For instance consider the Fibonacci numbers. We might describe the algorithm for computing them something like:

\[F_n = \begin{cases} 0 & n = 0 \\ 1 & n = 1 \\ F_{n-1} + F_{n-2} & \text{otherwise} \end{cases}\]

Which has two integers worth of predetermined state. But some crafty programmer who wanted to shave a little bit of effort off of the compiler / running program might describe the algorithm as such:

\[F_n = \begin{cases} 0 & n = 0 \\ 1 & n = 1 \\ 1 & n = 2 \\ F_{n-1} + F_{n-2} & \text{otherwise} \end{cases}\]

Gasp! Now no computation aside from a lookup needs to be done for \(F_2\), since it was sneakily done beforehand. Now we have no idea how long this actually takes to compute! Of course, now this has more a priori state, which means it’s not in the “minimal” format.

Perhaps we could try to transform this into some kind of stateless representation, eliminating precomputation all together. Say we replace \(F_0\) with \(a\) and \(F_1\) with \(b\). That surely fixes things for us, right?

\[F_n(a,b) = \begin{cases} a & n = 0 \\ b & n = 1 \\ F_{n-1}(a,b) + F_{n-2}(a,b) & \text{otherwise} \end{cases}\]

So \(a\) and \(b\) are given at runtime and the program is not allowed to guess at what these values might be ahead of time. It can’t say, “oh, I’ll just precompute the first 100 values for when \(a = 0\) and \(b = 1\)”. This is forbidden! Now those crafty programmers can’t do any additional optimization!

But I’m not sure that this actually saves us.

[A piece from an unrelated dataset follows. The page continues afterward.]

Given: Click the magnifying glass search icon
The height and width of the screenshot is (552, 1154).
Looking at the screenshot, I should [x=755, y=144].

\[F_n(a,b) = \begin{cases} a & n = 0 \\ b & n = 1 \\ a + b & n = 2 \\ a + 2 b & n = 3 \\ 2 a + 3 b & n = 4 \\ F_{n-1}(a,b) + F_{n-2}(a,b) & \text{otherwise} \end{cases}\]

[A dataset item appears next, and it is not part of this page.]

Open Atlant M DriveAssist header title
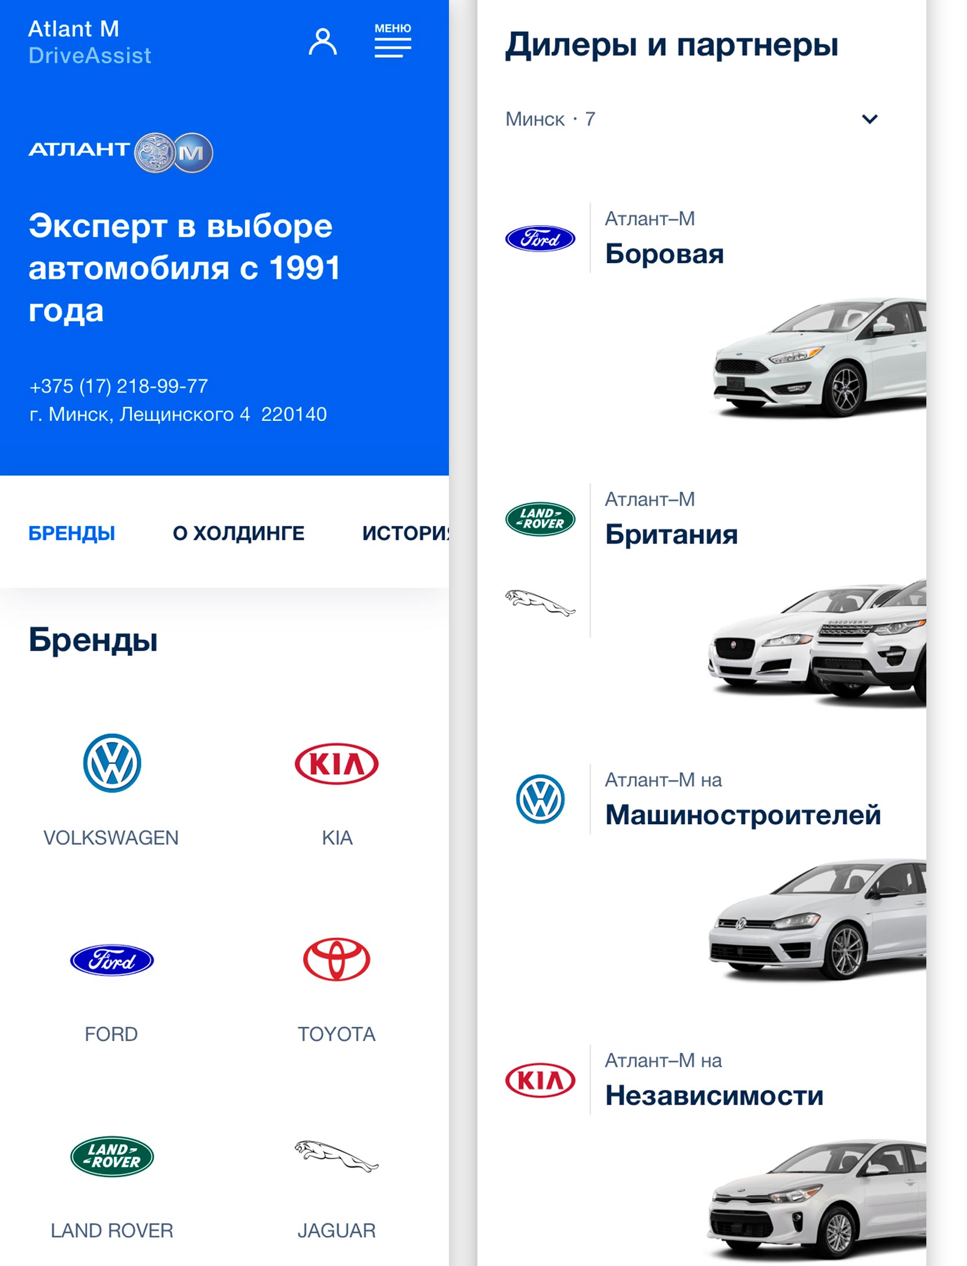The width and height of the screenshot is (967, 1266). click(89, 42)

We can still precompute and optimize the actual computation that’s going on. So we have to consider these cases for each \(n\) as part of the state in the algorithm description. Thus this actually takes more predetermined information. Again we may continue to make this program faster and faster by doing some of these steps beforehand ad infinitum, but this still seems like cheating to me. This is just sweeping computation under the carpet again. This is -funroll-loops to the extreme, and I find this unsatisfactory!

It feels like we’re missing a layer of abstraction here. Something is missing, and I’m not sure exactly what it is.